Mesin ATM diletakkan di arela terbuka umumnya di tempat umum, bahkan adakalanya dipinggir jalan raya yang mudah dijangkau umum.

Bagaimana dengan unsur alternatifnya yakni untuk sampai pada barang yang diambil (bukan masuk ya) dengan cara merusak, memotong dsb. Inipun sulit, karena untuk sampai pada mesin ATM si pelaku tidak melakukan upaya merusak, memotong, memanjat dan sebagainya.

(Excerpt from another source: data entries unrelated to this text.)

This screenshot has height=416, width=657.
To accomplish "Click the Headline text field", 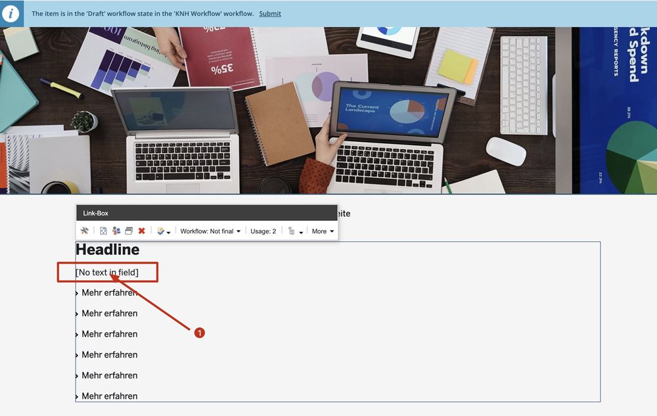I will tap(108, 250).
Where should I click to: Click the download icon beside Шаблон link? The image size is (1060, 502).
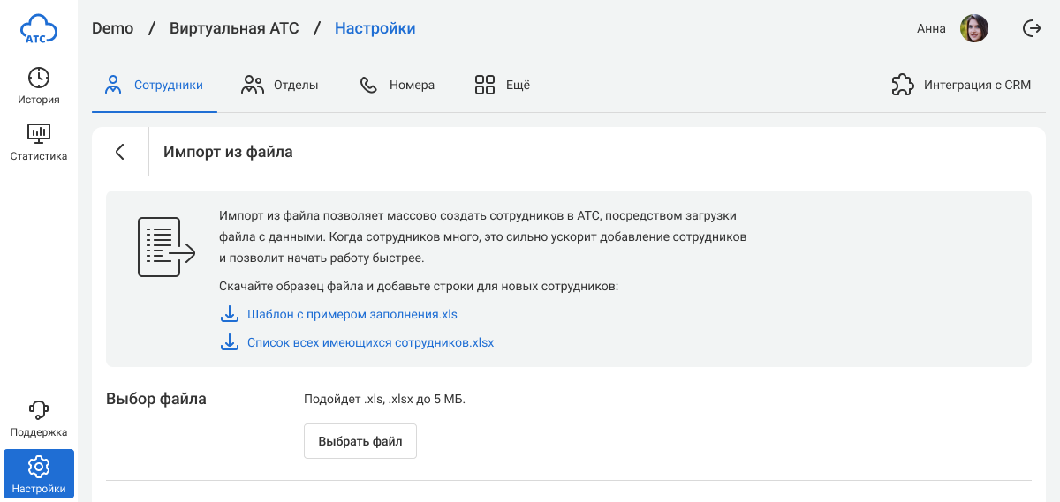(x=229, y=314)
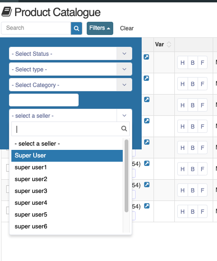Click the magnifier search button
The image size is (217, 261).
pos(76,28)
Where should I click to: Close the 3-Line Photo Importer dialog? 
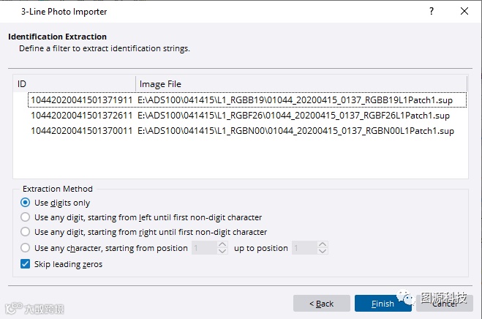464,12
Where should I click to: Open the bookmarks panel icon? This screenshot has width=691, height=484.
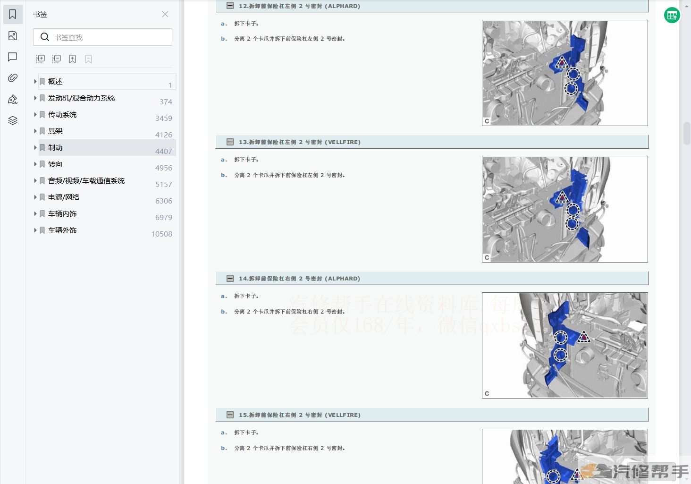point(13,15)
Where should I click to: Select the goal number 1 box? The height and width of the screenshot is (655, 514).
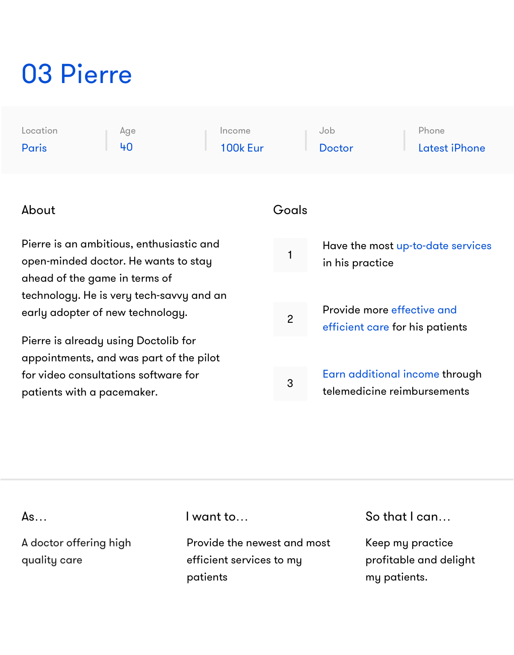(x=290, y=255)
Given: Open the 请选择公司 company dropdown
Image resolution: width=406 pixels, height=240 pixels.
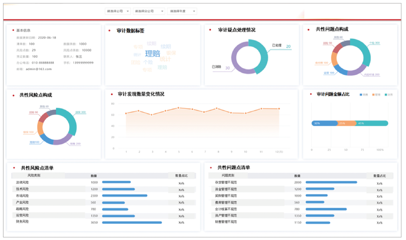Looking at the screenshot, I should 117,11.
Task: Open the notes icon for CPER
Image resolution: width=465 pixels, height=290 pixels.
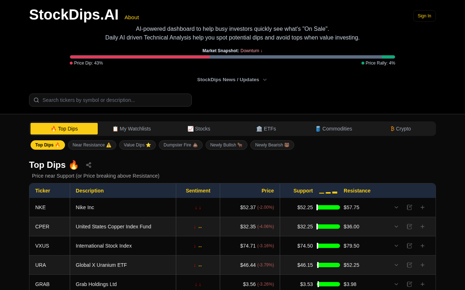Action: [409, 227]
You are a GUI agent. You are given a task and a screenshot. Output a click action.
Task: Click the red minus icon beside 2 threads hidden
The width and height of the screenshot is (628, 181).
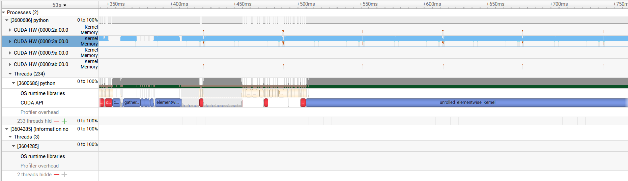[x=57, y=175]
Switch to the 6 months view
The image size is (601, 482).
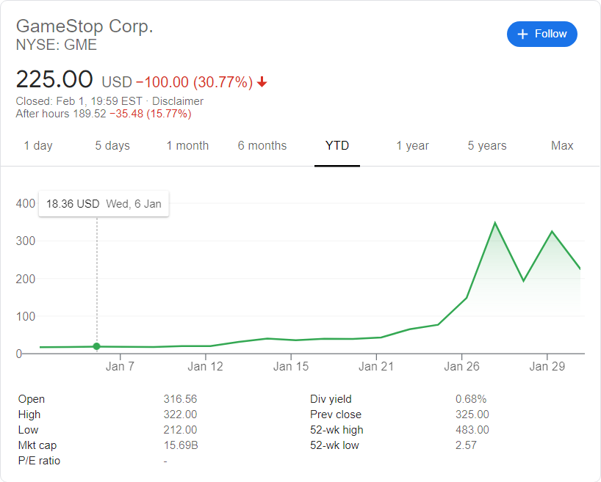pyautogui.click(x=262, y=145)
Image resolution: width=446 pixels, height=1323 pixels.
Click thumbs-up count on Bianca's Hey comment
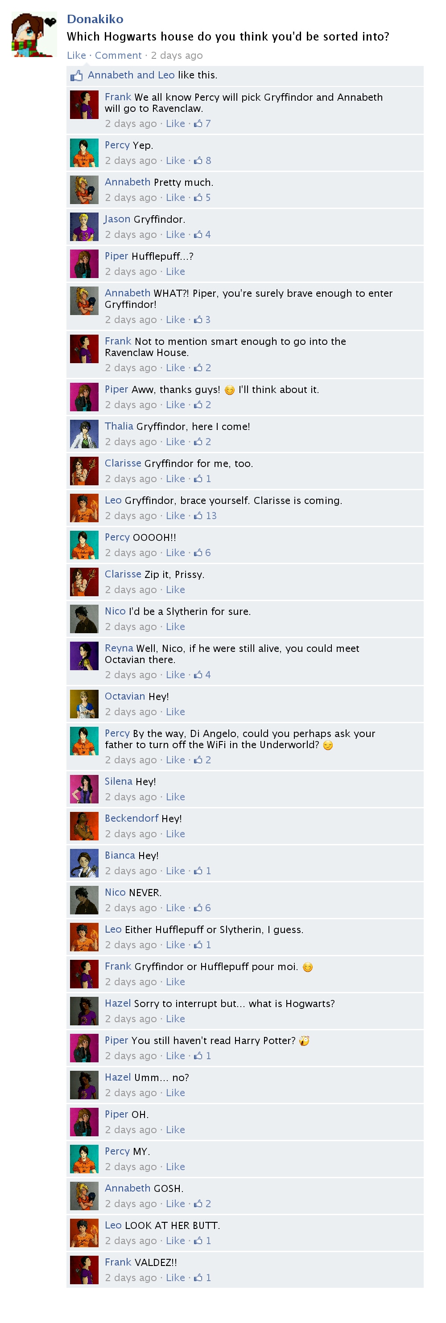(202, 871)
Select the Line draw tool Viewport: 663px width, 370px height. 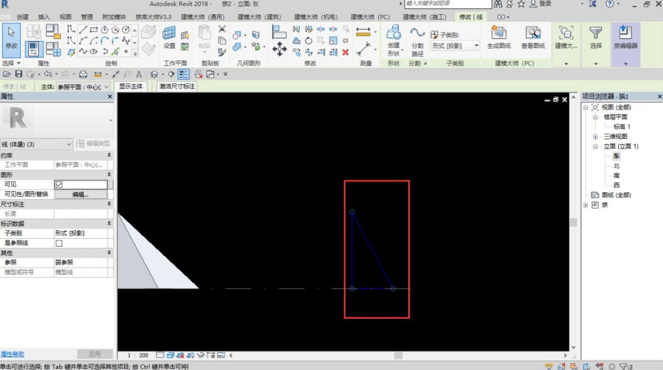[83, 30]
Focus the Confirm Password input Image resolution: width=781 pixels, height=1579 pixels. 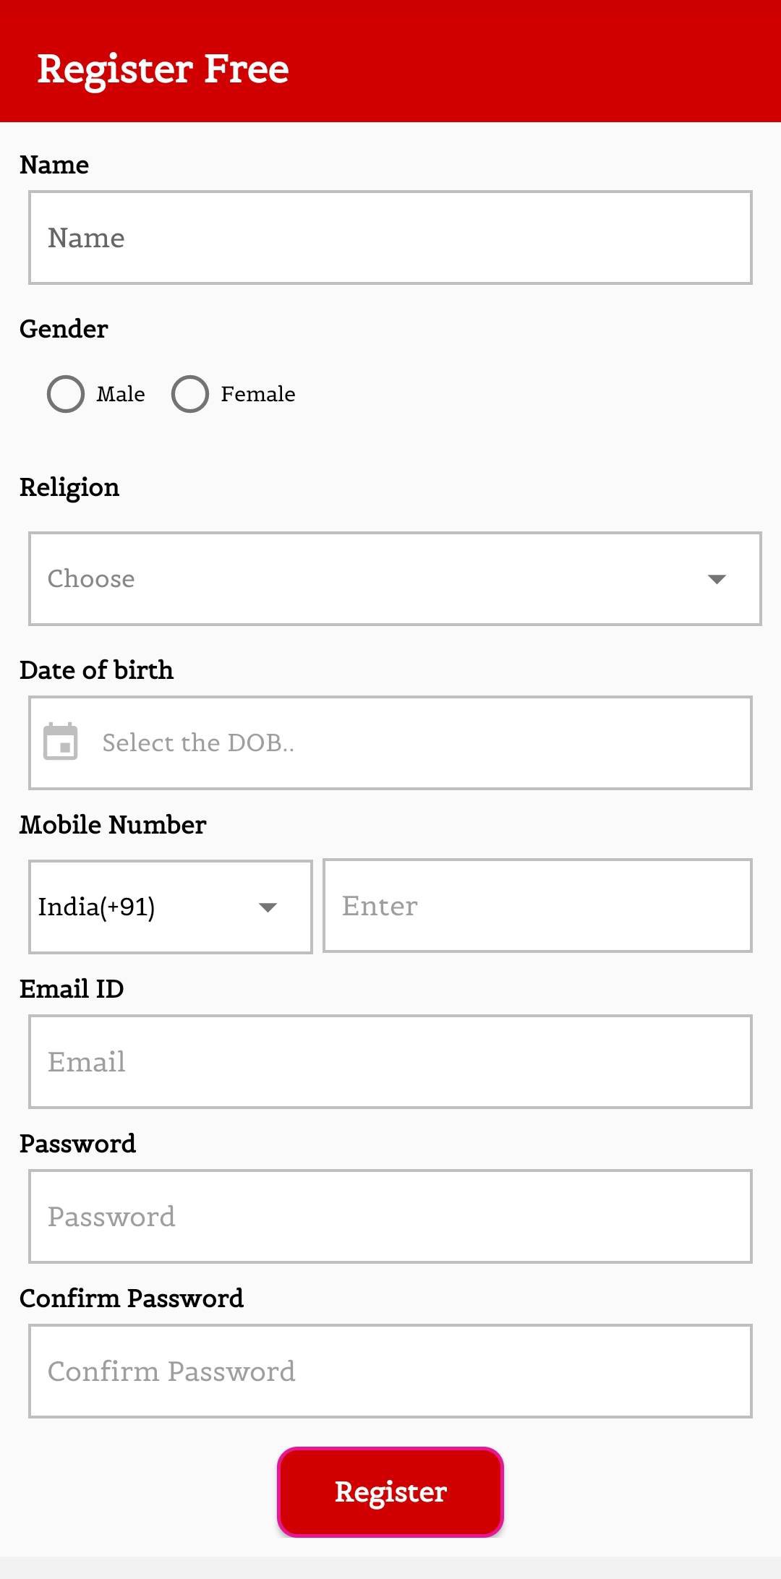coord(391,1371)
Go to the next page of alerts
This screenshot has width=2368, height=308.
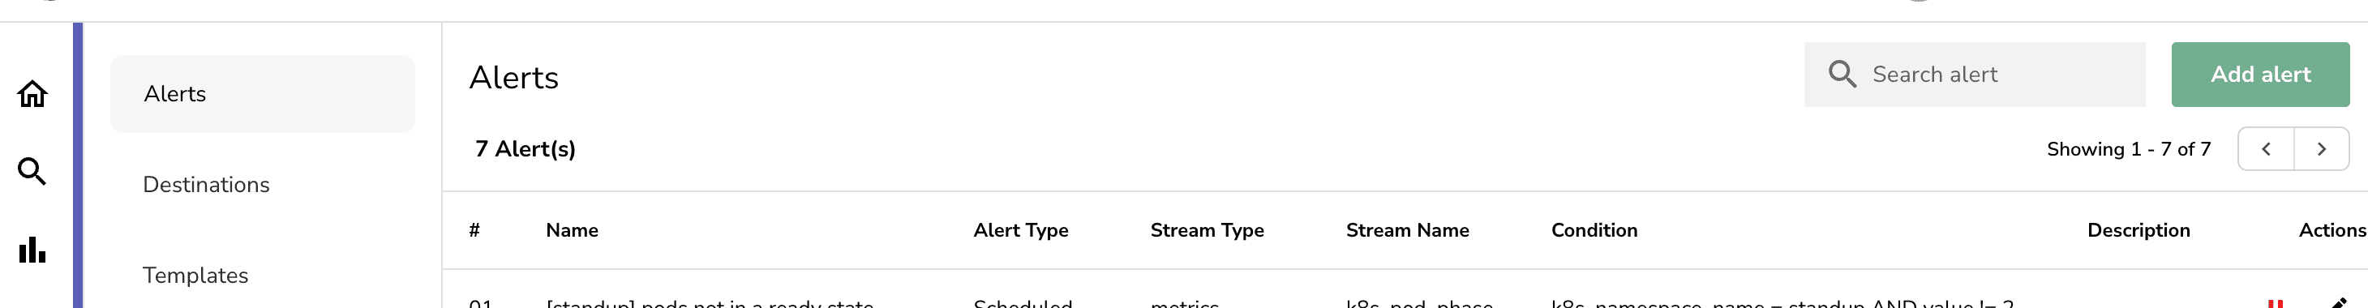point(2321,149)
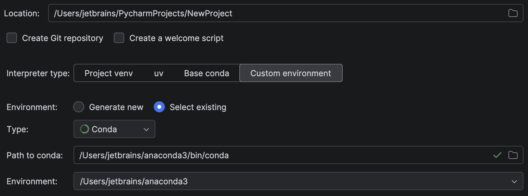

KESIMPULAN: Pasal 363 KUHP tidak bisa diterapkan. Oleh karena itu kami – rakyat yang mendambakan tegaknya hukum yang benar (kepastian hukum), kami berteriak keras: Haaaaai Pak polisi-2, pak jaksa-jaksa dan pak hakim-2 yang kami hormati. Tolong terapkan hukum yang benar, jangan ngawur dan untuk mencari popularitas dengan pokoknya di hukum berat. Sikap yang demikianlah yang merusak sistem dan tatanan hukum pidana kita selama ini. PRAKTIK YANG MERUSAK, DENGAN MENAFSIRKAN ASAL MAU
GUE. Itulah yang disebut dengan interpretatio est perversio. Mau sampeyan di cap penegak hukum yang paling ngawur, tukang tafsir est perversio???? Kalau begitu, apa bedanya anda dengan dukun ramal yang duduk dipinggir jalan mencari mangsa dengan komat-kamit seolah-olah berbicara dengan para jin dan dedemit untuk mendapatkan petunjuk tentang nasib orang-orang yang tanpa iman?.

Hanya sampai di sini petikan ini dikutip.